The King's English (sexyDancer), Friday, 19 August 2005 21:07 (eighteen years ago) link

Oh shit, it just occurred to me that my screen name should be pronounced Valter. Good thing I've never had occasion to say it out loud.

walter kranz (walterkranz), Friday, 19 August 2005 21:08 (eighteen years ago) link

does kraftwerk mean something other than craftwork? i've never felt reverential about the band, so i see no need to be reverential about the name. (xpost, i see)

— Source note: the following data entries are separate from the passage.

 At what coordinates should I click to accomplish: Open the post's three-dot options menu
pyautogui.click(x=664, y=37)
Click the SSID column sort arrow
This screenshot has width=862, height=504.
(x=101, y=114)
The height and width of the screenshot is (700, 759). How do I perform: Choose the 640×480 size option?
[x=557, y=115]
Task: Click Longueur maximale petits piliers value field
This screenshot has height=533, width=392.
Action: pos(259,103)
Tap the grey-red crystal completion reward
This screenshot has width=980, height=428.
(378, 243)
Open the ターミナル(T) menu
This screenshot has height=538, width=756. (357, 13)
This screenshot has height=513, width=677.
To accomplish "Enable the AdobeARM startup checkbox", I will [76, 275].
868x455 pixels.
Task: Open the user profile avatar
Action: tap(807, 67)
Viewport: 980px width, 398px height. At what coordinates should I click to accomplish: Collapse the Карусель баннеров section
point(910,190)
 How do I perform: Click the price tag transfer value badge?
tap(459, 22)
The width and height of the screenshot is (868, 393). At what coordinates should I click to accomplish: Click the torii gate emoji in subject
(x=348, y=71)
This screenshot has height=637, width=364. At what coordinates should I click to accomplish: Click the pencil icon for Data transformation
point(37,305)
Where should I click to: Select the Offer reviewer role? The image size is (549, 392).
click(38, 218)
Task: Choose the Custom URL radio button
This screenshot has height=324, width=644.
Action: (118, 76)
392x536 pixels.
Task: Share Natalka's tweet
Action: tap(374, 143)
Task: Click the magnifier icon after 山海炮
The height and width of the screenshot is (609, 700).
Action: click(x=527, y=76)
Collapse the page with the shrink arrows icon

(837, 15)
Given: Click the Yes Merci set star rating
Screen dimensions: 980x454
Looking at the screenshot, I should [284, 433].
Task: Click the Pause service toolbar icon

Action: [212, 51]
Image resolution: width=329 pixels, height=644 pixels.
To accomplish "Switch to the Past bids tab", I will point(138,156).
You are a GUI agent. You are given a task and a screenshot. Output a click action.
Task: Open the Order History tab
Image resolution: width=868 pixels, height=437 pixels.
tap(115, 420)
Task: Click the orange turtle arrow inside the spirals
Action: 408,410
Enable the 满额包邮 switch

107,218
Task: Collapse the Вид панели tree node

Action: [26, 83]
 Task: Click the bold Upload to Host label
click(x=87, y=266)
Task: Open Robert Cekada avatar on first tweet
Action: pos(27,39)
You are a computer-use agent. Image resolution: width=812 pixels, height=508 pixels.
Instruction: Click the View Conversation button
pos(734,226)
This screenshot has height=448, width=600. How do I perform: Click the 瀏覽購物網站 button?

gabbneb (gabbneb), Friday, 19 August 2005 21:08 (eighteen years ago) link

perhaps many who pronounce it in Americanized fashion make the same mistake i did

gabbneb (gabbneb), Friday, 19 August 2005 21:10 (eighteen years ago) link

I'm sure the american homophone was not lost on Messers Hutter & Florian.

The King's English (sexyDancer), Friday, 19 August 2005 21:12 (eighteen years ago) link

er, Schnieder

The King's English (sexyDancer), Friday, 19 August 2005 21:18 (eighteen years ago) link

KRAFTWERK? I LOOOOVE KRAFTWERK!

http://www.mcb.com.hk/online/image/upload/9/power_station.jpg

Pleasant Plains /// (Pleasant Plains ///), Friday, 19 August 2005 21:29 (eighteen years ago) link

Bang a gong, get it on.

The King's English (sexyDancer), Friday, 19 August 2005 21:43 (eighteen years ago) link

"Free pass," as in "How come I get attacked for supposed intolerance towards hip-hop when everyone gives rappers a free pass on their misogyny?"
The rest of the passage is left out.